Saved entries
+ + + +

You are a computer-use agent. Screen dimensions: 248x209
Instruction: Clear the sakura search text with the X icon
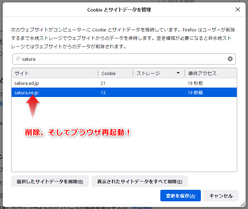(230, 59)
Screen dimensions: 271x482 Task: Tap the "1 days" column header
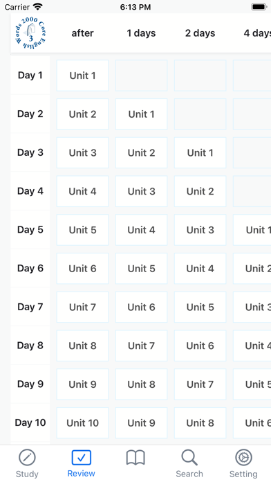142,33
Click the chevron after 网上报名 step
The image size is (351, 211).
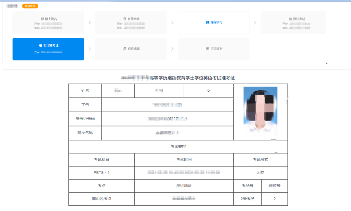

+ + + +

Activity -
A word-for-word copy of the records is required. Leave out every picture.

Exercise result -
You are a computer-use agent. Screen dimensions: 248x209
Instruction: Clear the sakura search text with the X icon
(230, 59)
Screen dimensions: 271x482 Task: Tap the "1 days" column header
142,33
Click the chevron after 网上报名 step
The image size is (351, 211).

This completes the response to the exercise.